Monday, August 1, 2011

Happy Adoptions Mora's Story Part 2 Challenge Painting #160

Mora’s Story Part 2 
By Beth Cook
"Mora Restored"
5 by 7 Watercoor
How can you train a horse and not give them positive reinforcement from their back?”  Was I mad at Mora for throwing me, no.  But she’s since learned that pats on her neck are good and positive.  Granted, at that point she wasn’t easy to catch in an area she could run away from people in.  So I went and got Dusty, who amazingly she had become best buddies with within a short time, and I used Dusty to lure her close enough to catch her reins.  Cantering would take another six months for her to even think about doing.
Trailer loading was something we had to work on as I had been offered another teaching job on the Navajo reservation in Arizona and that meant relocating.  Let’s just say that is something she’s never going to be good at and leave it there.  We have a system and it works for us, but it’s not what anyone would call pretty.  It’s not exactly winching her in, but it’s close.  Actually she’s better now, once she gets her front feet in the second time, she will normally go the rest of the way in without a fight.  I’m sure she was only put in a trailer when she was sold from owner to owner and never taught how to load nicely.

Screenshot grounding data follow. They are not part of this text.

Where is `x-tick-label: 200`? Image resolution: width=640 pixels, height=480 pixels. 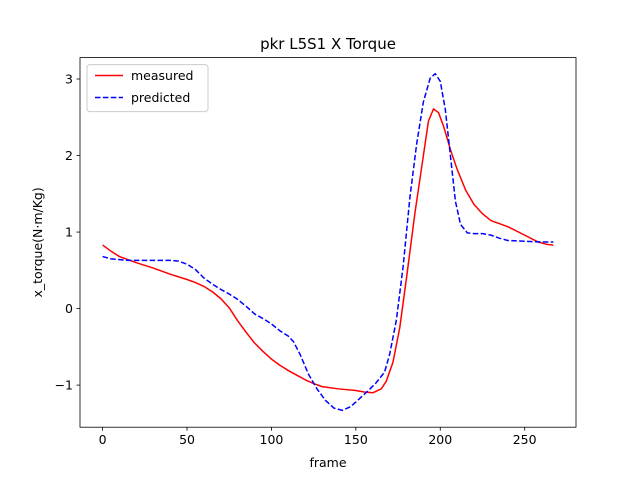
x-tick-label: 200 is located at coordinates (440, 440).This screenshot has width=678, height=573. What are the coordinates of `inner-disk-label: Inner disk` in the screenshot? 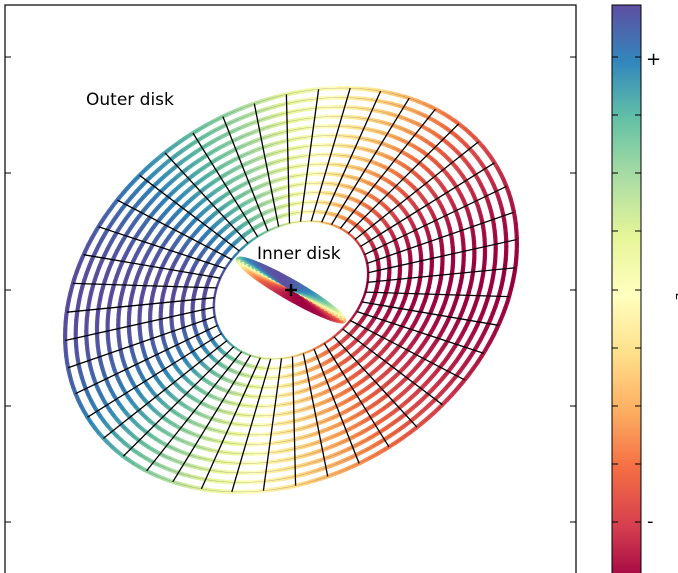 It's located at (299, 254).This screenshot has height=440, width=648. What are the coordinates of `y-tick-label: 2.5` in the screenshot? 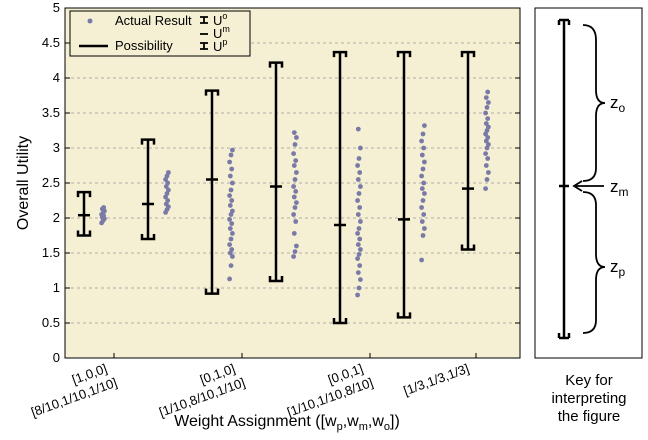 It's located at (51, 182).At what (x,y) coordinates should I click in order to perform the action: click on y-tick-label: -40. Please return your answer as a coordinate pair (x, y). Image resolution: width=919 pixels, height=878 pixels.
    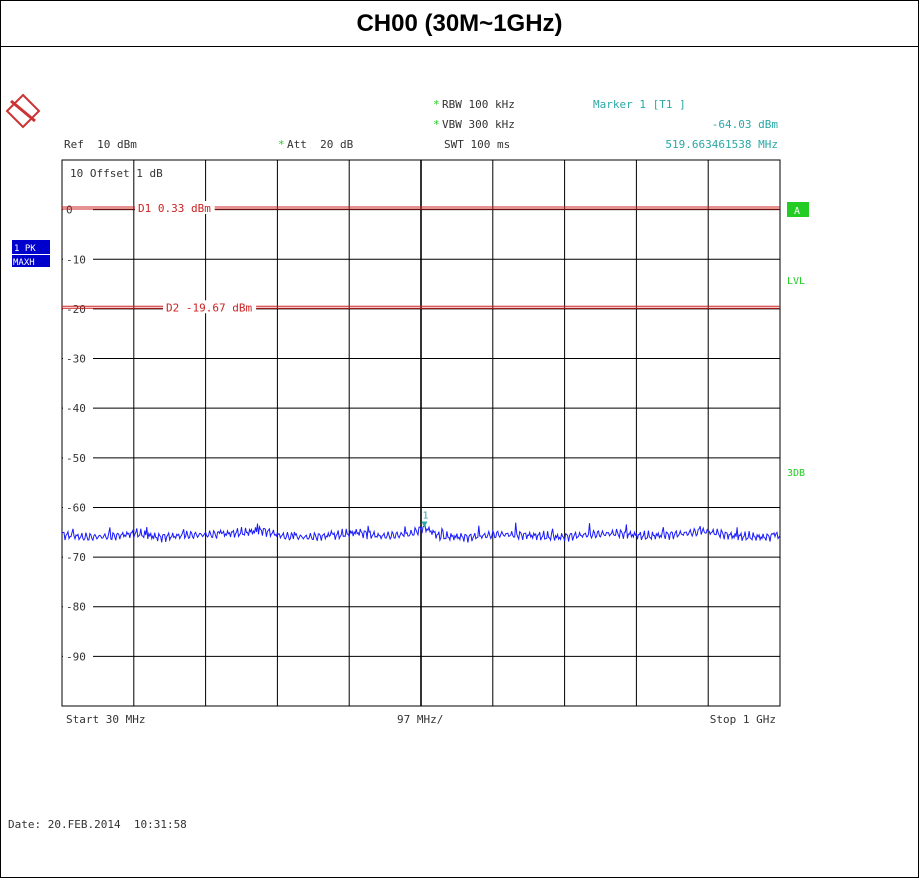
    Looking at the image, I should click on (76, 408).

As we were moving I figured I should probably see if I was even allowed to own her and I called BLM.  Amazingly I had read her freezemark pretty accurately.  The lady I spoke to was able to come up with her papers within fifteen minutes of me calling.  Note to BLM:  When a horse has a thin white stripe right where you would normally put the freezemark, move it down half an inch!  I had to literally shave Mora bald in order to read her freezemark.  I didn’t know at that time about HMA’s so all I know is she is from Nevada, was two when she was rounded up in 1997.
Fast forward to April 2010.  Mora and I were out on a ride and she bolted.  Now I’m used to her cantering, but I hadn’t asked for it.  She stuck her mouth straight up in the air and there was nothing I could do to get her head back down.  Nor would she turn, nor would she slow down.  Well, until we hit the mud puddle, and then she only slowed down to a trot.  It was almost a mile before I could get her stopped and got off.  I had ridden it out, but I wasn’t about to get back on her with my legs and arms being jelly.  I actually had a vet appointment for her and Dusty four days later, so I figured I would ask the vet about this bolting thing then.
So four days later we loaded up, with Mora’s normal tantrum, and headed off.  Mora had lost weight over the winter and that was what the appointment was for, to try and rule out any physical causes.  As I had no idea when Mora’s teeth were last floated and that was one of the things she had done.  When her mouth was opened the vet tech said, “Wow!  That’s a huge scar across her tongue.”  Needless to say I asked for clarification.  Mora’s tongue was almost severed in half it seems as the scar goes all the way across.  I can only surmise that at some point someone had a harsh bit and a heavy hand and thought that would cure her of her issues.  Instead, she learned how to throw her head and avoid the bit entirely making her even more dangerous for the next person.
From everything I can guess at I would say Mora has never spent more than a year or so with any one owner.  They all bought her because she’s beautiful and thought there was a quick fix for what issues she had.  Unfortunately no one ever solved any of her issues and just added more before selling her to the next owner.
The flipside of all her issues is, one look and you can tell she wants to be a good horse.  If she does something wrong now, she turns and faces me and says she’s sorry with her head down.  In the last two weeks she’s started seeking me out from time to time so I can give her kisses and hugs.  And she’s letting other people give her pets without being caught and haltered.  She may or may not let me walk up to her in the arena or pasture still, but at least she’s not bolting away if I get too close, she just walks away.  She has her forever home with me and I think after two and a half years with me, she’s finally learning to trust that I’m not going to get rid of her any time soon.  And I will work through her issues as they arise.  I know I don’t know everything to help her, but I’m willing to ask whatever questions I need to and learn what I can to make her as happy as possible.